- _Task goal_
Update everything from the line containing "Select the cash register on the order counter" down to the line containing "[x=102, y=772]" by replacing "counter" with "countertop", leaving all else unchanged. Give back only those lines.

[Rows on where targets appear]
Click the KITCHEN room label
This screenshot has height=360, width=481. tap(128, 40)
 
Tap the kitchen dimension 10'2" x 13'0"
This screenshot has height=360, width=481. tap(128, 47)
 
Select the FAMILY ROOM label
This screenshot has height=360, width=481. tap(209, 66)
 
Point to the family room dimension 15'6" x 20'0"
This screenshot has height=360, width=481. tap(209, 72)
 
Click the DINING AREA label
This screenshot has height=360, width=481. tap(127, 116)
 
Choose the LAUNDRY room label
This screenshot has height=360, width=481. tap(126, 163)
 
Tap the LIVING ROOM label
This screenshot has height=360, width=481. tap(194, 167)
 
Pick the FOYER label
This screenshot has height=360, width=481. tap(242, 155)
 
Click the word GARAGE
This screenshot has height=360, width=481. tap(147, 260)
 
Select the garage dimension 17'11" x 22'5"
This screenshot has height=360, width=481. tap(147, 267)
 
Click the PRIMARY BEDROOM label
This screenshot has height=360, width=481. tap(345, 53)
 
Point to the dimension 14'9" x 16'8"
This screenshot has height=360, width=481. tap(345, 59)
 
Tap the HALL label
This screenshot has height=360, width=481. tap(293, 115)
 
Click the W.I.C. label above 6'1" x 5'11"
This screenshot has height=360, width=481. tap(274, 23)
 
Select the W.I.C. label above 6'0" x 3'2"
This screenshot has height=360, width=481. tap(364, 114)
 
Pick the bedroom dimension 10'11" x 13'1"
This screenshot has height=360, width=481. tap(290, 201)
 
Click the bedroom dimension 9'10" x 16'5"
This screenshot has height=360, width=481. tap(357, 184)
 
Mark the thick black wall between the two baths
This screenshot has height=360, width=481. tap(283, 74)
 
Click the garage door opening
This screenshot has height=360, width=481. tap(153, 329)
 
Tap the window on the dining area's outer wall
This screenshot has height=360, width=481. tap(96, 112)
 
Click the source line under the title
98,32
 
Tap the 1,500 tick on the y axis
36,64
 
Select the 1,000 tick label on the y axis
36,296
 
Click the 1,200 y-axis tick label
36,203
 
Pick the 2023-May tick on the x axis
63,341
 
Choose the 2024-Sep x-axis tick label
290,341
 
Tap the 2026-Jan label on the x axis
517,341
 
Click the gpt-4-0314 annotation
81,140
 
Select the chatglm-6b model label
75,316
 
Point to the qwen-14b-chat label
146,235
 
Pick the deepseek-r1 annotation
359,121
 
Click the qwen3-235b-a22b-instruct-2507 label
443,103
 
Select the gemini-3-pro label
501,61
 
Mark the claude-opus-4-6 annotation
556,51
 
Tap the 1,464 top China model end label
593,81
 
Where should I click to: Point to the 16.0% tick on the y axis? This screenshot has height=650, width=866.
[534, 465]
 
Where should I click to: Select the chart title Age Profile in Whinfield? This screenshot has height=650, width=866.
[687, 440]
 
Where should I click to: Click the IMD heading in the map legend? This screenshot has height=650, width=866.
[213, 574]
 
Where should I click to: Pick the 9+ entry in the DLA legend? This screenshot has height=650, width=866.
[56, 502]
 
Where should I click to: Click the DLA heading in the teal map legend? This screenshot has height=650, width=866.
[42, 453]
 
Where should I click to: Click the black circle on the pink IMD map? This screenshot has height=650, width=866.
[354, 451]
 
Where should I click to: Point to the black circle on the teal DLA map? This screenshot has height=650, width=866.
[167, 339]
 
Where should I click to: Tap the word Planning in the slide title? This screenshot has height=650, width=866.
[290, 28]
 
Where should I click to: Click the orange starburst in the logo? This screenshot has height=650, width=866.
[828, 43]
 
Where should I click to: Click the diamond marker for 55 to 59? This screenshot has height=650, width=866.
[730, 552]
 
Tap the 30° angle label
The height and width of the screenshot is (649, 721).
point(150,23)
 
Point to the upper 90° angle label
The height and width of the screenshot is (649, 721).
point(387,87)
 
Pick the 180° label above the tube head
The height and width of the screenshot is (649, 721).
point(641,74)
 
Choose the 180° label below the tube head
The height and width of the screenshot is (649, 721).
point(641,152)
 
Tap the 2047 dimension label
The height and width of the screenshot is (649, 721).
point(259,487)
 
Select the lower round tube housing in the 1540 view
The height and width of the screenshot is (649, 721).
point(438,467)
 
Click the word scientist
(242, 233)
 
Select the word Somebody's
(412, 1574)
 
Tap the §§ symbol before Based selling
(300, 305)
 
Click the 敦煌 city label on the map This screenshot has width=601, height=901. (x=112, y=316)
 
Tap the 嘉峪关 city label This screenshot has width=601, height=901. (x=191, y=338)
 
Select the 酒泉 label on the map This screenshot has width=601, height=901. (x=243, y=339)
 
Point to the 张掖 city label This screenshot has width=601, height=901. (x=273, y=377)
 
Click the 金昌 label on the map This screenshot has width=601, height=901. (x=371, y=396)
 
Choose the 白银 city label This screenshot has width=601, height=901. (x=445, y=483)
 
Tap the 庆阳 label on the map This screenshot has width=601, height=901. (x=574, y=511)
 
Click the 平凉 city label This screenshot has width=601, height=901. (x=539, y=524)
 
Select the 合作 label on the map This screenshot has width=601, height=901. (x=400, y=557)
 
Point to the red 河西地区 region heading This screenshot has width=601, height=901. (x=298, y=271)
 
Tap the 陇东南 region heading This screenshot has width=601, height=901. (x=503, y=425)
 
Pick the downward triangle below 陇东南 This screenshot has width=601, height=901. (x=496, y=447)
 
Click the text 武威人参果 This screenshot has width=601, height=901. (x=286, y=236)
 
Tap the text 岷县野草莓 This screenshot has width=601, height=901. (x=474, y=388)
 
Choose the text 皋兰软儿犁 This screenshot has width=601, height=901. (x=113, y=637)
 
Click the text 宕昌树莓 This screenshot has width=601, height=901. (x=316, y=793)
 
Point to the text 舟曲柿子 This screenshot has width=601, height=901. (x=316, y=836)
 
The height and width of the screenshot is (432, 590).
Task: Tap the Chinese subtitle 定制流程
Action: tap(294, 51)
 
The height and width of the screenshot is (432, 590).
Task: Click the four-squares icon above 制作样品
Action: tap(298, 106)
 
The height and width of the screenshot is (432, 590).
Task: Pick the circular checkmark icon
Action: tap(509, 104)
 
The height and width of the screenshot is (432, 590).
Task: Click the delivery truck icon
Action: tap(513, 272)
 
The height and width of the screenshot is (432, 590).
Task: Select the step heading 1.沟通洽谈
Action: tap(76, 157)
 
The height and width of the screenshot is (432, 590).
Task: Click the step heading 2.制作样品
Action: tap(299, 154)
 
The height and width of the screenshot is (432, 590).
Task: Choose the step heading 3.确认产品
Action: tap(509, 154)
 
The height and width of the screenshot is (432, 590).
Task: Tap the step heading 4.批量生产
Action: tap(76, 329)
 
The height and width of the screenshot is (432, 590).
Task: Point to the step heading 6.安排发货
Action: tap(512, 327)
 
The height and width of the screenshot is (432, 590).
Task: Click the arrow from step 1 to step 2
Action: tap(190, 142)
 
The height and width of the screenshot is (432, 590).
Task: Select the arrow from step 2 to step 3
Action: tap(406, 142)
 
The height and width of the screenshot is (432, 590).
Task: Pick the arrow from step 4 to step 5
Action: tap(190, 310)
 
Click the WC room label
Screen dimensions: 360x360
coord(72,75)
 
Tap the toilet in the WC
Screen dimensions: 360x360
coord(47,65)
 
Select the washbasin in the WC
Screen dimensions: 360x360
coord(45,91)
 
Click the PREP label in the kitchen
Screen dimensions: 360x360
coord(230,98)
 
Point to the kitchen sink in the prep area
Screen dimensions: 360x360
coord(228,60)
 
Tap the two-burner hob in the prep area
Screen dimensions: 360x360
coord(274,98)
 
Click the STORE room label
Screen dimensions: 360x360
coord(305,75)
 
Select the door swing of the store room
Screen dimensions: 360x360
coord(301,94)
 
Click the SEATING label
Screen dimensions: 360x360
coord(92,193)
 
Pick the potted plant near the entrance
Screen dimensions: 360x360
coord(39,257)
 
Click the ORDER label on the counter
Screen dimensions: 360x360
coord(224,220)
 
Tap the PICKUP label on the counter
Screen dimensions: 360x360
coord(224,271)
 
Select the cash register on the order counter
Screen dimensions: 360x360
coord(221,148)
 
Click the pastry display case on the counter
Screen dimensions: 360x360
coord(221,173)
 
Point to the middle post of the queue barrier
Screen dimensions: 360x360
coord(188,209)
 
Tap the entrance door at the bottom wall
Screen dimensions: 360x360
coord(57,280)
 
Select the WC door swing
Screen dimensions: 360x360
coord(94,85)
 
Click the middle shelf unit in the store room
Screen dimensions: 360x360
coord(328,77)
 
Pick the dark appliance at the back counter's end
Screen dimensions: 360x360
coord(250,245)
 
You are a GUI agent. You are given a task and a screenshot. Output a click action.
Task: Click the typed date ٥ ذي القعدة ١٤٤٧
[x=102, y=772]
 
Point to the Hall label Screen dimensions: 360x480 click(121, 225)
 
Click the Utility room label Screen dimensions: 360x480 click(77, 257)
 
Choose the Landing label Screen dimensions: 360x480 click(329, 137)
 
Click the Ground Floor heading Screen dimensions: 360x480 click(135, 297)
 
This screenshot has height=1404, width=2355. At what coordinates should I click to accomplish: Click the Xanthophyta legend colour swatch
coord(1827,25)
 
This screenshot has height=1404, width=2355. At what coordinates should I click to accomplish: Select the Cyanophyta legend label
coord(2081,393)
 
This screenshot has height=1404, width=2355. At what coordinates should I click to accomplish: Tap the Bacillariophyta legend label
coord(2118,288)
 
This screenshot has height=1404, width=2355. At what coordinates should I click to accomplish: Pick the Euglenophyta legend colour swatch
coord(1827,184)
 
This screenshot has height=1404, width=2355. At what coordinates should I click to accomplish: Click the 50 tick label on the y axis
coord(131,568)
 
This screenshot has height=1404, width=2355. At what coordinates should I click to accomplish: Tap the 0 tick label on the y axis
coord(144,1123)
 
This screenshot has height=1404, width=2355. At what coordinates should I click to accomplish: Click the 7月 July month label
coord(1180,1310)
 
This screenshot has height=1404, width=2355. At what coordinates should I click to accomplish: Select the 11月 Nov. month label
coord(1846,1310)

- _Full response_
Select the cash register on the order countertop
Screen dimensions: 360x360
coord(221,148)
 
Click the pastry display case on the countertop
Screen dimensions: 360x360
coord(221,173)
 
Point to the middle post of the queue barrier
Screen dimensions: 360x360
coord(188,209)
 
Tap the entrance door at the bottom wall
Screen dimensions: 360x360
coord(57,280)
 
Select the WC door swing
Screen dimensions: 360x360
coord(94,85)
 
Click the middle shelf unit in the store room
Screen dimensions: 360x360
coord(328,77)
 
Pick the dark appliance at the back countertop's end
Screen dimensions: 360x360
coord(250,245)
 
You are a GUI agent. You are given a task and a screenshot. Output a click action.
Task: Click the typed date ٥ ذي القعدة ١٤٤٧
[x=102, y=772]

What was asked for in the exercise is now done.